* Records to use:
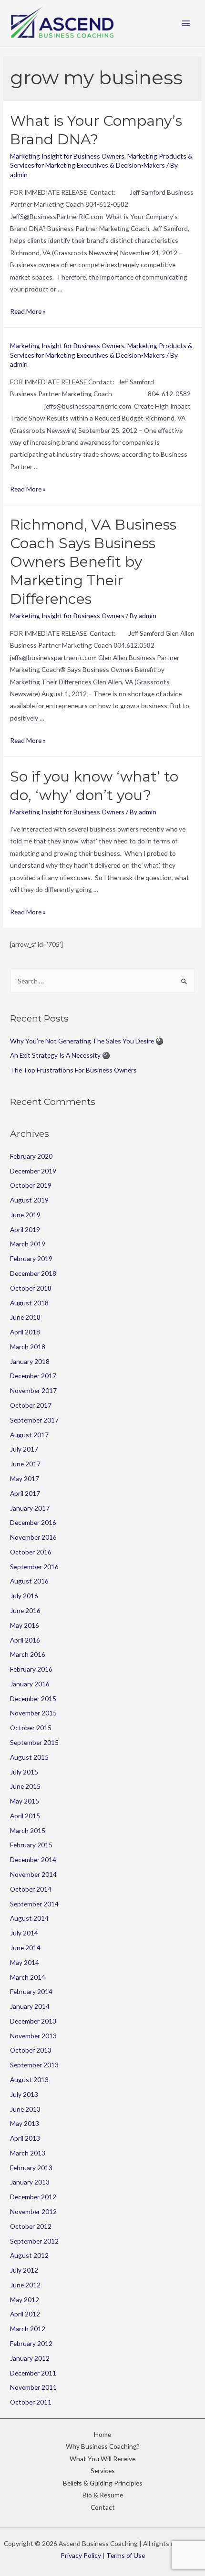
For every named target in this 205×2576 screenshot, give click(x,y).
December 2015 (33, 1698)
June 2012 (25, 2285)
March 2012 (27, 2329)
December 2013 (33, 2021)
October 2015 (30, 1728)
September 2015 (34, 1742)
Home (102, 2434)
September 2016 (34, 1567)
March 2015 (27, 1830)
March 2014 (27, 1977)
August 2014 (29, 1918)
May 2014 (24, 1962)
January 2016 (30, 1684)
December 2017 (33, 1376)
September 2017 (34, 1420)
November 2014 (33, 1874)
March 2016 (27, 1654)
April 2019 (25, 1229)
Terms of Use (125, 2555)
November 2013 (33, 2036)
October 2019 (30, 1185)
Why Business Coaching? (103, 2446)
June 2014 (25, 1948)
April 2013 (25, 2138)
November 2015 (33, 1713)
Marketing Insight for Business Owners (67, 156)
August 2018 (29, 1303)
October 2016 (30, 1552)
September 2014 (34, 1904)
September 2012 (34, 2241)
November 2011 (33, 2387)
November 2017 (33, 1390)
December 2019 (33, 1171)
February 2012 (31, 2343)
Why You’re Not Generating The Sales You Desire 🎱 (87, 1041)
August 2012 (29, 2255)
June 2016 (25, 1610)
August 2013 (29, 2079)
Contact (103, 2507)
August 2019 (29, 1200)
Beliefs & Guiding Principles (103, 2483)
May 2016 (24, 1625)
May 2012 (24, 2299)
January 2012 (30, 2358)
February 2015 (31, 1845)
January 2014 (30, 2006)
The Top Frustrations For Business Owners (73, 1070)
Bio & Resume (102, 2495)
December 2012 (33, 2197)
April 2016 (25, 1640)
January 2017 (30, 1508)
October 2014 (30, 1889)
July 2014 (24, 1933)
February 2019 (31, 1258)
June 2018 (25, 1317)
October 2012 (30, 2226)
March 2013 (27, 2153)
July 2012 (24, 2270)
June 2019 (25, 1215)
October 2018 (30, 1288)
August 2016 (29, 1581)
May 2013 (24, 2123)
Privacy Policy (81, 2555)
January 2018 (30, 1361)
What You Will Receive (102, 2459)
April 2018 (25, 1332)
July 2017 (24, 1449)
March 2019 (27, 1244)
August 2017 (29, 1435)
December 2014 (33, 1859)
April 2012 (25, 2314)
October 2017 (30, 1405)
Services (103, 2470)
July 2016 (24, 1596)
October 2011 (30, 2402)
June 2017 (25, 1464)
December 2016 (33, 1522)
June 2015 (25, 1786)
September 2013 (34, 2065)
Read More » (28, 311)
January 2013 (30, 2182)
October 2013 (30, 2050)
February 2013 (31, 2168)
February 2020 (31, 1156)
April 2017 (25, 1493)
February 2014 (31, 1991)
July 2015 (24, 1772)
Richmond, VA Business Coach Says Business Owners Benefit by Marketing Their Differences (93, 562)
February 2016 (31, 1669)
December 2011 (33, 2373)
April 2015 (25, 1816)
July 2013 (24, 2094)
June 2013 (25, 2109)
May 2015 (24, 1801)
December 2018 (33, 1273)
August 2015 (29, 1757)
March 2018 (27, 1347)
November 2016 (33, 1537)
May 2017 (24, 1478)
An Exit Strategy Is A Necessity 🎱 (60, 1055)
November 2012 (33, 2211)
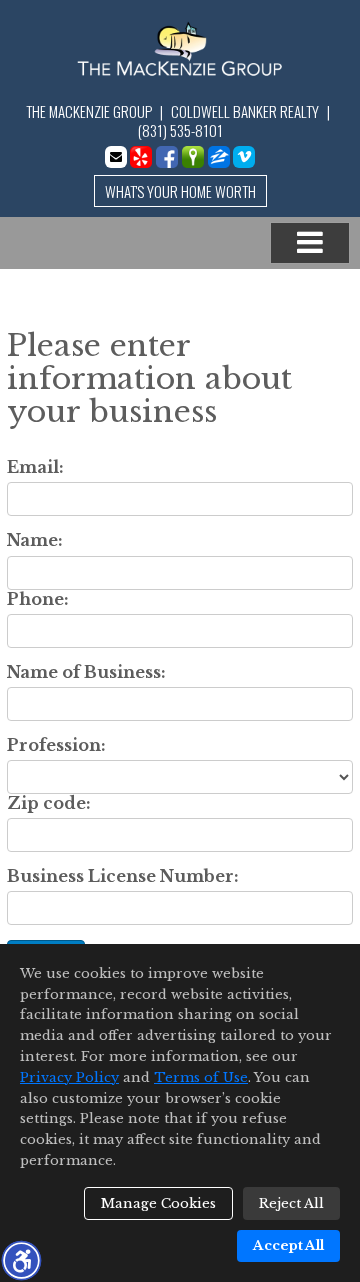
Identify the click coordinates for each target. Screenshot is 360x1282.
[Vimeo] (244, 157)
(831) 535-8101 (180, 130)
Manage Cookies (158, 1203)
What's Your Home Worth (180, 191)
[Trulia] (193, 157)
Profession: (56, 745)
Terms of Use (201, 1077)
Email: (35, 467)
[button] (21, 1260)
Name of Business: (86, 672)
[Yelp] (141, 157)
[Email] (116, 157)
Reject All (291, 1203)
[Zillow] (219, 157)
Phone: (38, 599)
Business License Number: (123, 876)
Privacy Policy (69, 1077)
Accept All (288, 1245)
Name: (35, 540)
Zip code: (49, 803)
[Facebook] (167, 157)
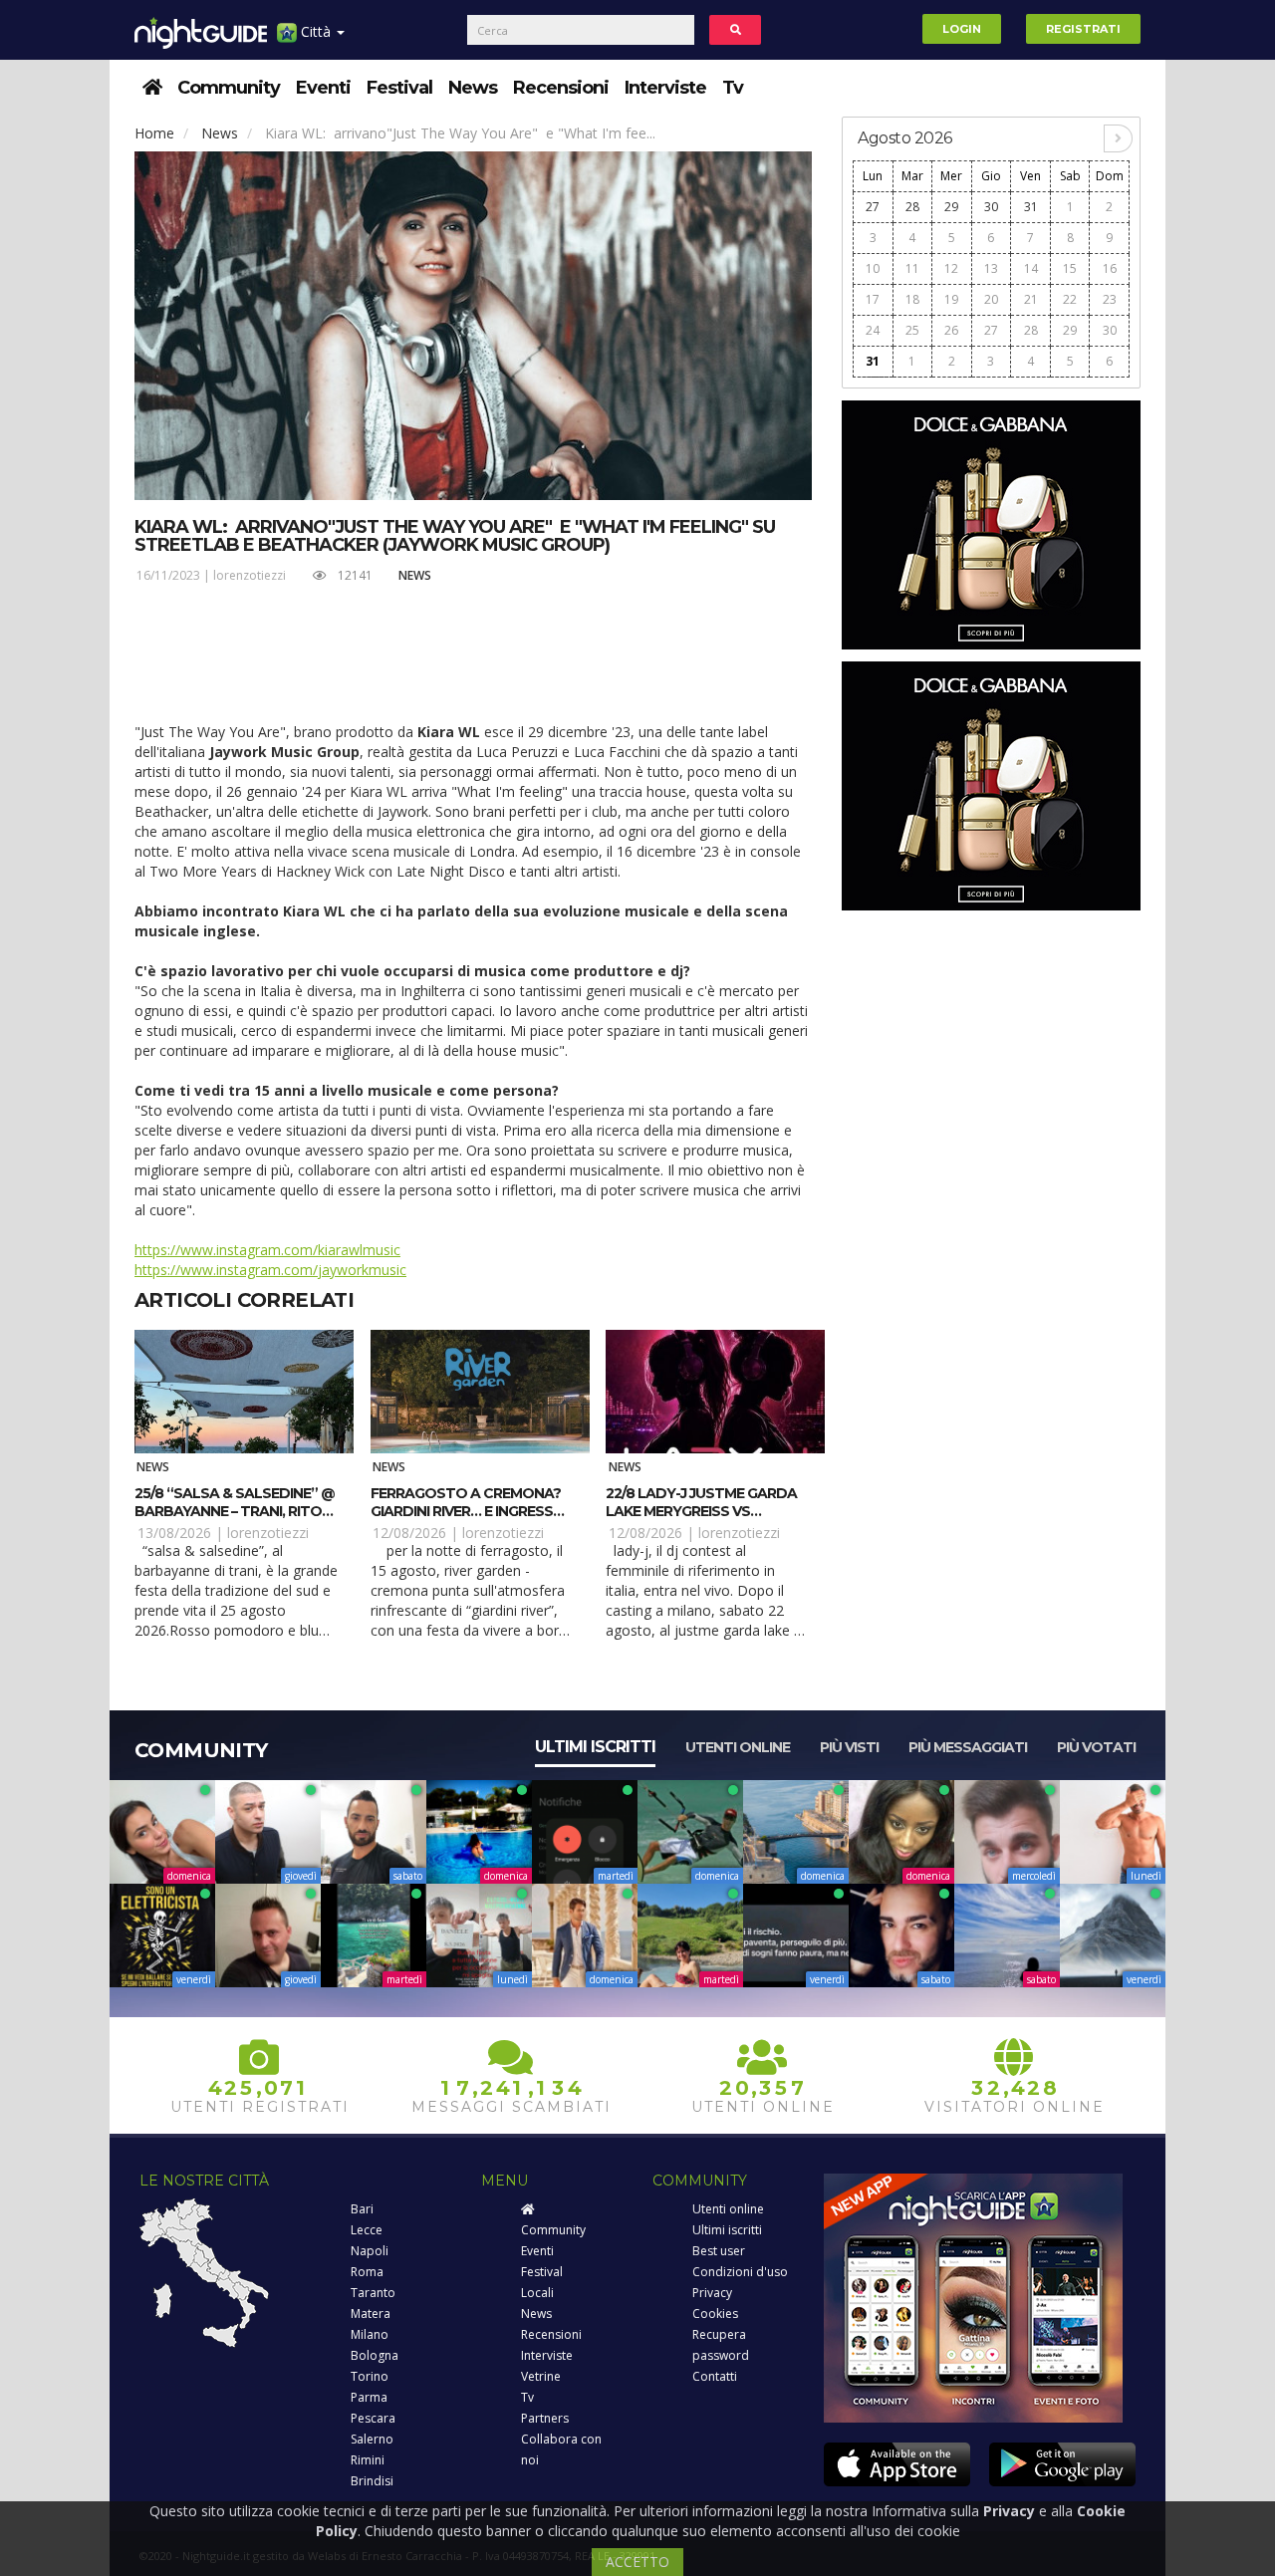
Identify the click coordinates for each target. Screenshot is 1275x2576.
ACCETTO (637, 2561)
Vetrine (541, 2376)
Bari (362, 2208)
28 (912, 206)
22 (1070, 299)
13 (991, 268)
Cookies (715, 2313)
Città (316, 31)
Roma (367, 2271)
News (472, 88)
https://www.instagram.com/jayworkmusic (270, 1269)
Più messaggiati (967, 1747)
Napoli (369, 2250)
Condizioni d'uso (740, 2271)
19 (951, 299)
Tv (732, 88)
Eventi (323, 88)
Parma (369, 2397)
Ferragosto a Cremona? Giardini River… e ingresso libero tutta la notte (468, 1511)
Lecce (366, 2229)
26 (951, 330)
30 (991, 206)
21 (1031, 299)
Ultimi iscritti (595, 1746)
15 (1070, 268)
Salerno (372, 2439)
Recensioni (561, 88)
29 (951, 206)
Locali (537, 2292)
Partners (545, 2418)
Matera (370, 2313)
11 (912, 268)
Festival (399, 88)
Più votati (1096, 1747)
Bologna (374, 2355)
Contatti (714, 2376)
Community (228, 88)
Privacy (712, 2292)
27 (873, 206)
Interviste (665, 88)
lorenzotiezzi (249, 575)
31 (1031, 206)
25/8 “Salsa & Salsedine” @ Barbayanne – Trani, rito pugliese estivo (234, 1511)
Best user (718, 2250)
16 (1110, 268)
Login (961, 29)
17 (873, 299)
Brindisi (372, 2480)
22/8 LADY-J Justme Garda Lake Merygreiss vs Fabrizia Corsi (701, 1511)
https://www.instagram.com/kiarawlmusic (267, 1249)
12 (951, 268)
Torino (369, 2376)
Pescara (373, 2418)
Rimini (367, 2459)
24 (873, 330)
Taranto (373, 2292)
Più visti (849, 1747)
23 (1110, 299)
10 (873, 268)
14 (1031, 268)
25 (912, 330)
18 (912, 299)
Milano (369, 2334)
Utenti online (737, 1747)
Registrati (1083, 29)
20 (991, 299)
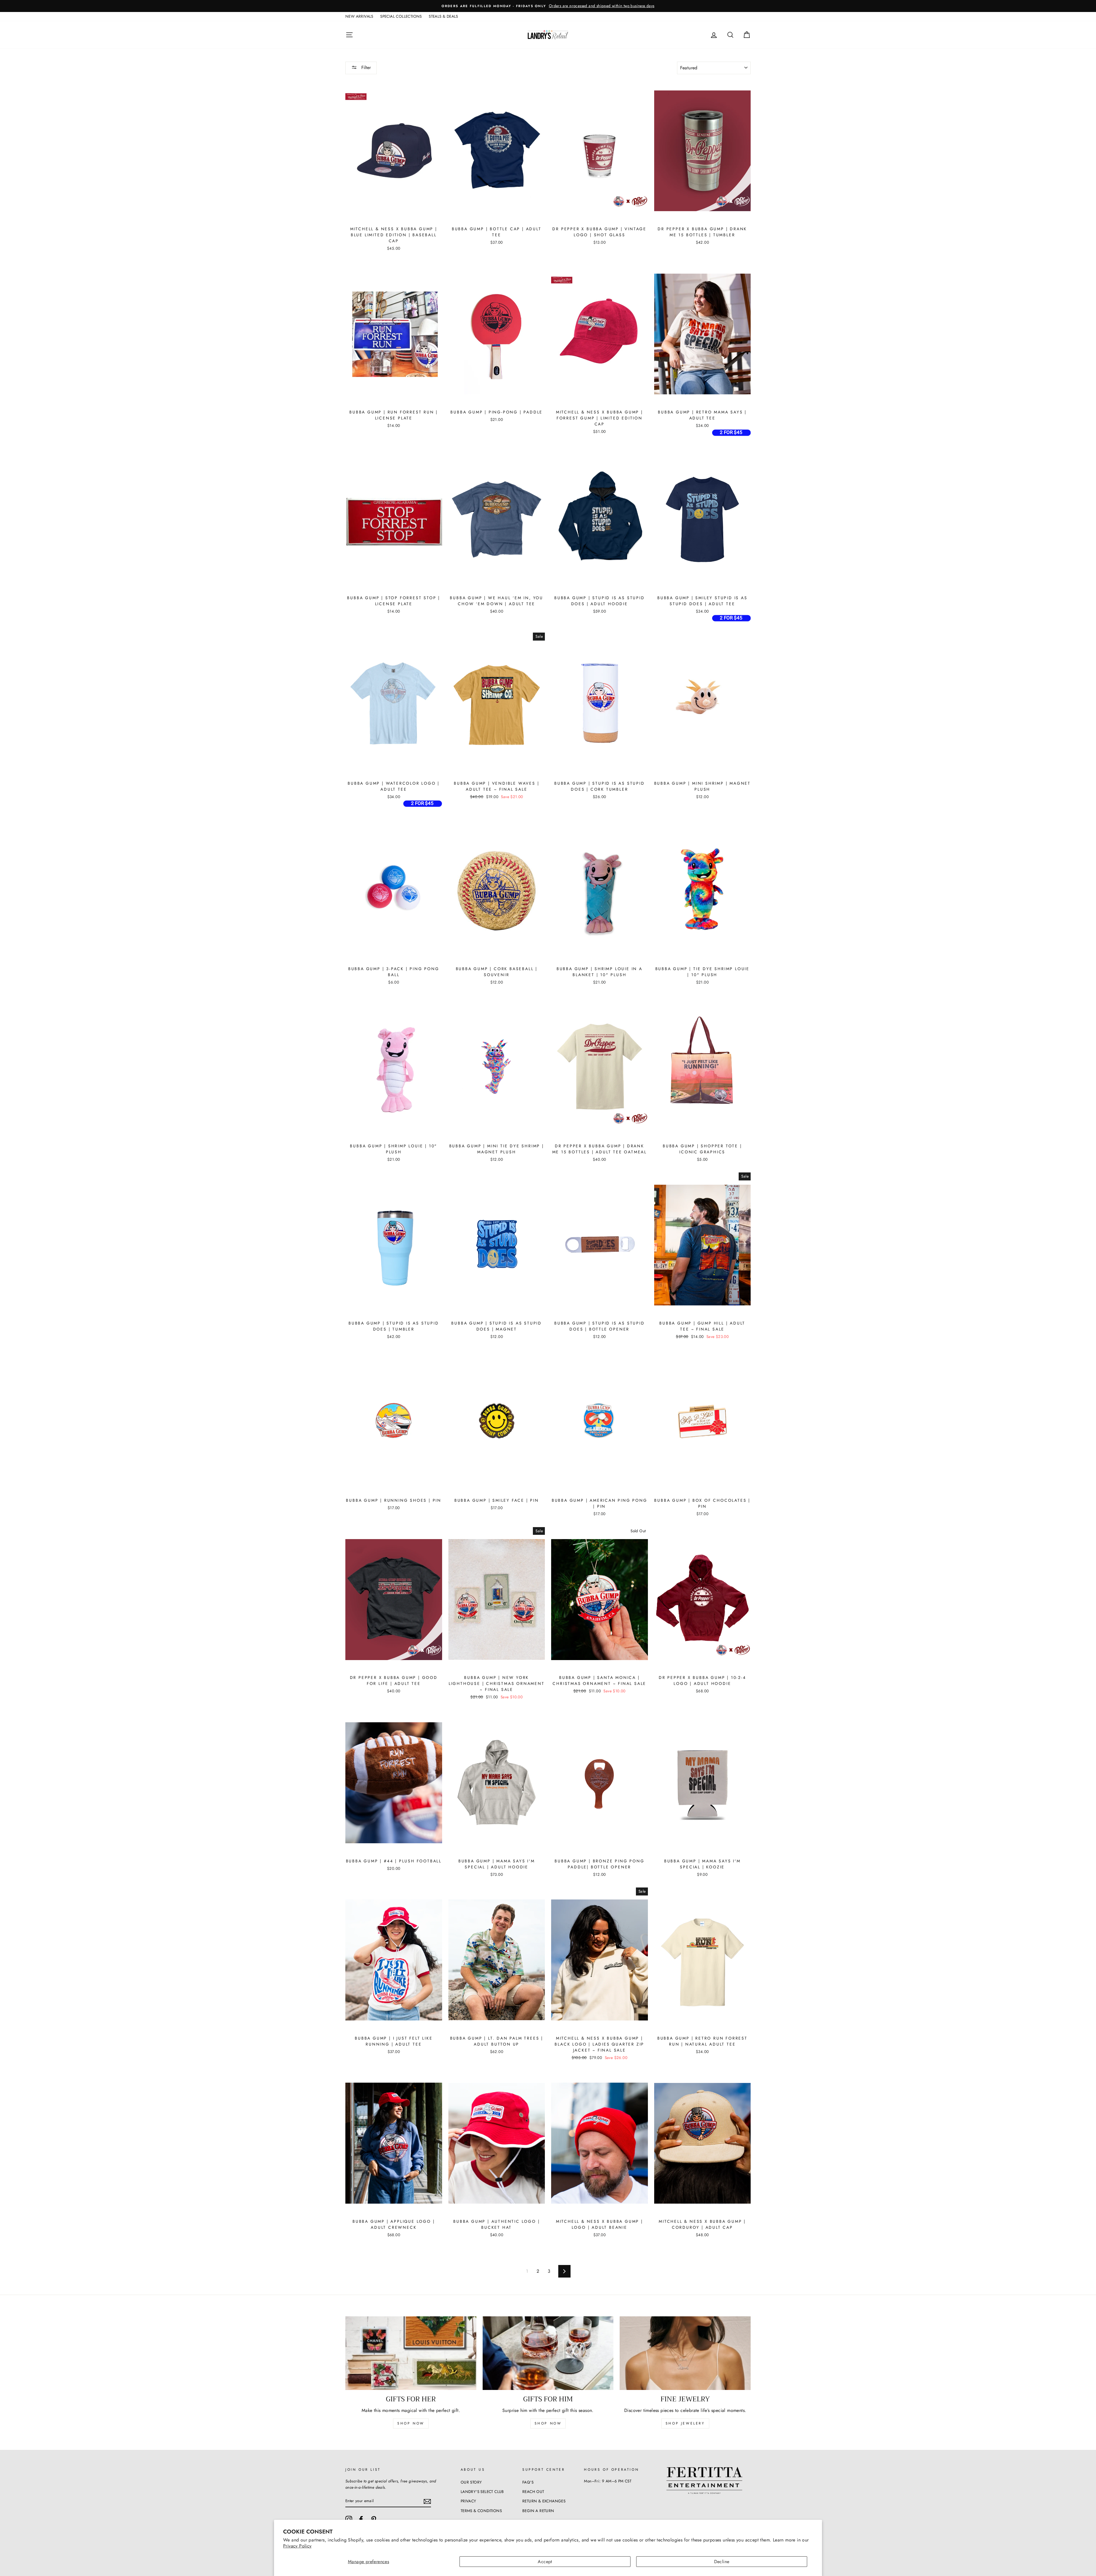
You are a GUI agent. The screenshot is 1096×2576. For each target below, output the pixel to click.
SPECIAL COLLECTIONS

* Task goal: Lines from the one containing "Ferragosto a Cremona?" through the end of the listing, both included, are to be restated exactly, and pictures are to be left out.

* Your response:
Ferragosto a Cremona? Giardini River… e ingresso libero tutta la notte (468, 1511)
Lecce (366, 2229)
26 (951, 330)
30 (991, 206)
21 (1031, 299)
Ultimi iscritti (595, 1746)
15 (1070, 268)
Salerno (372, 2439)
Recensioni (561, 88)
29 (951, 206)
Locali (537, 2292)
Partners (545, 2418)
Matera (370, 2313)
11 (912, 268)
Festival (399, 88)
Più votati (1096, 1747)
Bologna (374, 2355)
Contatti (714, 2376)
Community (228, 88)
Privacy (712, 2292)
27 (873, 206)
Interviste (665, 88)
lorenzotiezzi (249, 575)
31 (1031, 206)
25/8 “Salsa & Salsedine” @ Barbayanne – Trani, rito pugliese estivo (234, 1511)
Best user (718, 2250)
16 (1110, 268)
Login (961, 29)
17 (873, 299)
Brindisi (372, 2480)
22/8 LADY-J Justme Garda Lake Merygreiss vs Fabrizia Corsi (701, 1511)
https://www.instagram.com/kiarawlmusic (267, 1249)
12 (951, 268)
Torino (369, 2376)
Pescara (373, 2418)
Rimini (367, 2459)
24 (873, 330)
Taranto (373, 2292)
Più visti (849, 1747)
23 (1110, 299)
10 (873, 268)
14 (1031, 268)
25 (912, 330)
18 (912, 299)
Milano (369, 2334)
Utenti online (737, 1747)
Registrati (1083, 29)
20 (991, 299)
You are a GUI agent. The screenshot is 1096×2576. For each target below, output the pixel to click.
SPECIAL COLLECTIONS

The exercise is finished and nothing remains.